News / Africa

African Farmers Can Overcome Warming Climate, Says Study

African Farmers Can Overcome Warming Climate, Says Study
African Farmers Can Overcome Warming Climate, Says Study
TEXT SIZE - +

A new study on the effects of climate change on agriculture offers some rare hopeful news for African farmers. Researchers say that lowered crop production expected as a result of rising global temperatures can be overcome by adopting under-utilized farming techniques.

Scientists have long-warned that Africa, with its deep reliance on subsistence rain-fed agriculture, is particularly vulnerable to a changing climate.

Higher temperatures and shifting rainfall patterns are expected to plague the region with harsher growing climates and an increase in emergency droughts and floods.

But Peter Cooper, a researcher in a new study published this week, says that, as far as agriculture is concerned, the apocalyptic predictions for this chronically-food-insecure continent need not come to pass.

"Countries, and the continent itself, could be a food exporter - they could have food surpluses - even under climate change, just through the adoption of what is known now," said Peter Cooper.

The new study from the International Crops Research Institute for the Semi-Arid Tropics calculates that there is no reason why most farmers on the continent will not be able to significantly surpass current yields even after a rise of three degrees Celsius.

Scientists found that basic techniques such as fertilizer use, rainfall management, and crop rotations, if adopted, would more than compensate for adverse climate trends for farmlands in the region's semi-arid tropics.

Key to the researchers' finding is that while most of the world has significantly changed the way food is grown over the last fifty years, sub-Saharan Africa has lagged terribly behind.

The use of fertilizer in the region has done little more than stagnate over this time period.
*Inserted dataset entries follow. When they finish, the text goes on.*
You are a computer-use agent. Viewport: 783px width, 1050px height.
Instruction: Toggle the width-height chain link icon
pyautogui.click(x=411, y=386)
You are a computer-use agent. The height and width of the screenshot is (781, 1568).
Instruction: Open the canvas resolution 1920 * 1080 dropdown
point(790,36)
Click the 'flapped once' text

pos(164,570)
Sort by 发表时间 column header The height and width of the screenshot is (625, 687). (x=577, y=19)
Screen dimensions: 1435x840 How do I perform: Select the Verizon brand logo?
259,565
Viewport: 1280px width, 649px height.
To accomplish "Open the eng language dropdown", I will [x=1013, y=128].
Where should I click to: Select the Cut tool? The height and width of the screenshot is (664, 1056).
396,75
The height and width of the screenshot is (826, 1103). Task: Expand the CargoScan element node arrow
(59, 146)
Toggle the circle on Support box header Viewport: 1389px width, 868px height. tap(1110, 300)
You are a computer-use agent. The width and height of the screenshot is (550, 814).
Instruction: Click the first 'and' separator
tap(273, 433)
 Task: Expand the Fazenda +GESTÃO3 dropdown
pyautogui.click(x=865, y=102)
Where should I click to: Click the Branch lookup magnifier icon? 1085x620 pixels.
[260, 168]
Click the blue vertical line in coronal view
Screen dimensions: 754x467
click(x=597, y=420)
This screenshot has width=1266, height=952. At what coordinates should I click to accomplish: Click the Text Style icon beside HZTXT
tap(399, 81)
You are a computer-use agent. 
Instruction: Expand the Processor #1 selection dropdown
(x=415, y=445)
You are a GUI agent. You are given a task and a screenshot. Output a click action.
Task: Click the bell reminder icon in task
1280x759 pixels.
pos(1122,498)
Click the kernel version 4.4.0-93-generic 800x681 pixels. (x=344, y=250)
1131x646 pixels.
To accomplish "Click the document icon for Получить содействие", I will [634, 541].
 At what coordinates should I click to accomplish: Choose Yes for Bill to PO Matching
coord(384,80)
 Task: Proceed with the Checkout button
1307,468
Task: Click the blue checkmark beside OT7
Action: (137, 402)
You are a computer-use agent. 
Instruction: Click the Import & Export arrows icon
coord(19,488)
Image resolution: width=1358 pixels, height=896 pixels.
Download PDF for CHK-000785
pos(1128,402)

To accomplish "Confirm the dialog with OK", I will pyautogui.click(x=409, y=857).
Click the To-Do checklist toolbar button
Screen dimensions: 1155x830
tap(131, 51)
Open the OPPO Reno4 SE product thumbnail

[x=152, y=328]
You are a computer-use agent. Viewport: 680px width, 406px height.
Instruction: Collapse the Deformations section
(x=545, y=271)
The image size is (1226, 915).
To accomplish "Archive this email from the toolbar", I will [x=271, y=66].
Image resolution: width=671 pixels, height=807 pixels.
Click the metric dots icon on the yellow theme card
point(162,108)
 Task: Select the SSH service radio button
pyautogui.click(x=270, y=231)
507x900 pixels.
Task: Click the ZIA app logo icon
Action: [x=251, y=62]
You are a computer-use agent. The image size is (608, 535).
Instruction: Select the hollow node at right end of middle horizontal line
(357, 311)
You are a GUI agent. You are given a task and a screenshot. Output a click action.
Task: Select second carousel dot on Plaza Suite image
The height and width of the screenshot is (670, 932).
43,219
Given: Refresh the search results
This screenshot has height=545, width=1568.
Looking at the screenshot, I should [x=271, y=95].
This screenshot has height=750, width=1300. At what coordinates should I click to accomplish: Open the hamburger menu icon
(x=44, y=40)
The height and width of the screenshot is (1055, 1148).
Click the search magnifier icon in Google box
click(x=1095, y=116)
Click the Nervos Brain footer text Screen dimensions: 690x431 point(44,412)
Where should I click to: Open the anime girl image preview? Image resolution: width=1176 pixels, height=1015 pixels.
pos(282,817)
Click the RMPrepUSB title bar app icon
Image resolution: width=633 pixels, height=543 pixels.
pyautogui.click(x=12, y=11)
Despite beginning at the same levels of fertilizer use in 1960, South Asia now consumes more than ten-fold the rate found in sub-Saharan Africa.

Cooper says that Africa's policy makers should immediately begin pushing policies that promote better farming practices. He says the benefits will be felt long before climate change becomes the serious challenge many soon expect.

"If you help farmers adopt agricultural technologies that are available now, you are going to improve their livelihoods hugely before the climate change, and even after, when climate change becomes a serious threat in 20 or 30 years time, they will still be getting higher yields than they are right now," he said. "So it's a win-win situation: improving livelihoods now, and helping them adapt to climate change when it comes."

The researchers found that the expected rise in temperatures would have a much greater effect on crop production than the light shift in rainfall patterns predicted by the scientists' climate models. Hotter temperatures can cause lower crop yields due to declining photosynthetic efficiency and faster plant maturation rates.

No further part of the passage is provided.